Temos, ainda, o muro invisível. Construído psiquicamente, torna-se difícil de ser levado ao chão. Imperceptível, é fruto do medo e da desconfiança que, hoje, circundam a humanidade
Os muros afastam. As pontes aproximam.
De um palestrante motivador ouvi ensinamentos sobre a importância das pontes. Dizia ele que dois amigos, Pedro e Paulo, residiam numa pequena fazenda, suas casas eram separadas por um rio. Certo dia, a inveja de um terceiro causou discórdia. Então, um deles, Pedro, chamou um mestre de obras e disse: – “Vou viajar. Passarei noventa dias fora. Quando voltar quero ver levantado um muro próximo as margens do rio, pois não desejo mais sequer olhar para aquele que reside do outro lado do rio”.
Noventa dias depois ele retorna.
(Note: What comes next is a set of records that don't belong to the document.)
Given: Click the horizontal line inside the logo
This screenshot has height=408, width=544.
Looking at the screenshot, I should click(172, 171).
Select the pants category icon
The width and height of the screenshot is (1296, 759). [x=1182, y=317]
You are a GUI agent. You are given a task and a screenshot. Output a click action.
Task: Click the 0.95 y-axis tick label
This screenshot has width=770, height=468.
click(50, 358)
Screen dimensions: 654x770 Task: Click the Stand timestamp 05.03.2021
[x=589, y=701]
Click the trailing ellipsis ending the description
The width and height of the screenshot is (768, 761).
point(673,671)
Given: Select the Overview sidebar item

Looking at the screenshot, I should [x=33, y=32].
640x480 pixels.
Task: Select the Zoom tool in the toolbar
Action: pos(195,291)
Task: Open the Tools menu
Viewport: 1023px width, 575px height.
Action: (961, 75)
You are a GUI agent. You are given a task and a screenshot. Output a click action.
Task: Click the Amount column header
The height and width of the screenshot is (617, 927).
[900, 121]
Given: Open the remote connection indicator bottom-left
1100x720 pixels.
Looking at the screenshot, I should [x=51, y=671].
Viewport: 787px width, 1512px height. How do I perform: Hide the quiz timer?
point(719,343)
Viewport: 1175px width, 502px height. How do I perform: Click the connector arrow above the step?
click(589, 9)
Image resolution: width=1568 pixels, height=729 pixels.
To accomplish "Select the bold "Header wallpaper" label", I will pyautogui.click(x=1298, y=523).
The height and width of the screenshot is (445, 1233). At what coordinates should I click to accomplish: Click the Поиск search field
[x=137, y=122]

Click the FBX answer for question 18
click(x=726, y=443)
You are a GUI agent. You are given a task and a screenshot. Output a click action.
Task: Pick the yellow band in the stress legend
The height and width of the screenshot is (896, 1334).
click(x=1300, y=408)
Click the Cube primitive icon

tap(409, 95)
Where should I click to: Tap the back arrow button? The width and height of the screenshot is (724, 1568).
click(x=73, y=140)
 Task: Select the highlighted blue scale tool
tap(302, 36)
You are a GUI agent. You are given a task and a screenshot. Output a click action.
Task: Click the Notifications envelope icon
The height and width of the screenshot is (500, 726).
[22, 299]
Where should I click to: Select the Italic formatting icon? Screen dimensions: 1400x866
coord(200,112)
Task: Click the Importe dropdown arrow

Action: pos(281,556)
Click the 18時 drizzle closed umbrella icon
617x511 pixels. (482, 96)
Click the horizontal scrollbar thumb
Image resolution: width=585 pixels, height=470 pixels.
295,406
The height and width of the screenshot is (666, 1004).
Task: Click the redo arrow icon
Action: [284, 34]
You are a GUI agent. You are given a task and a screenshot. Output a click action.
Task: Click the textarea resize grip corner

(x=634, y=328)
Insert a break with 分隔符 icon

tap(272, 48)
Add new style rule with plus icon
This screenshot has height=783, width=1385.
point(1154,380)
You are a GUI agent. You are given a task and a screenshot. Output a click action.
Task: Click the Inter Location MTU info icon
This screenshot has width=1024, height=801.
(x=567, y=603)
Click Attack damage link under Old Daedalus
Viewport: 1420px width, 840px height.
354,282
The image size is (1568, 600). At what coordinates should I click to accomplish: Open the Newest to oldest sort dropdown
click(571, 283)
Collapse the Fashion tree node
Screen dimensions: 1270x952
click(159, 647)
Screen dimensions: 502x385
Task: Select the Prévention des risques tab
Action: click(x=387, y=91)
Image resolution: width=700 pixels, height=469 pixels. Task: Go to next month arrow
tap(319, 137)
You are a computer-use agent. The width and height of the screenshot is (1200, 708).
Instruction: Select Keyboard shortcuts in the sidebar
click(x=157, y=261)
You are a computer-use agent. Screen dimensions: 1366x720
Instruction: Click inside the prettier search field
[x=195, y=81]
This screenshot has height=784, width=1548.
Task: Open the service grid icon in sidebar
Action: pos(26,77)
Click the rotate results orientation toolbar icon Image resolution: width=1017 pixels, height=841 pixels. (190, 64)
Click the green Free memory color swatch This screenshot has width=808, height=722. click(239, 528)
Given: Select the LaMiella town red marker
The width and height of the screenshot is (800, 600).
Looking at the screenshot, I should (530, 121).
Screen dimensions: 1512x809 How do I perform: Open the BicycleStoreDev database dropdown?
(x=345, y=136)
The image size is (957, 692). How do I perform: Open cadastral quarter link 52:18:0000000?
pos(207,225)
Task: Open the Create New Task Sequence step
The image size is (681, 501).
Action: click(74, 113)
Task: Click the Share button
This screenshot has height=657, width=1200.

Para seu espanto ao invés do muro havia sido erguida uma ponte ligando uma margem a outra.
Revoltado, Pedro chamou o mestre de obra e questionou: – “Mandei levantar um muro e não uma ponte”.
O mestre, com tranquilidade disse-lhe: – “Não edifico muros, só pontes. Venha comigo até a ponte”.
Demorou um pouco, mas terminou o mestre convencendo-o.
Começaram a atravessá-la, quando chegaram do outro lado encontraram Paulo, que acenou e veio em direção ao mestre a Pedro. O mestre pediu que Pedro nada falasse. Paulo se aproximou, pediu-lhe desculpas e abraçou o velho amigo.
O homem deve afastar-se dos muros. Edificar pontes. Por elas caminhar pelos jardins da paz, abraçar a fraternidade e repousar o espírito nas plumas do amor. Que Deus esteja conosco.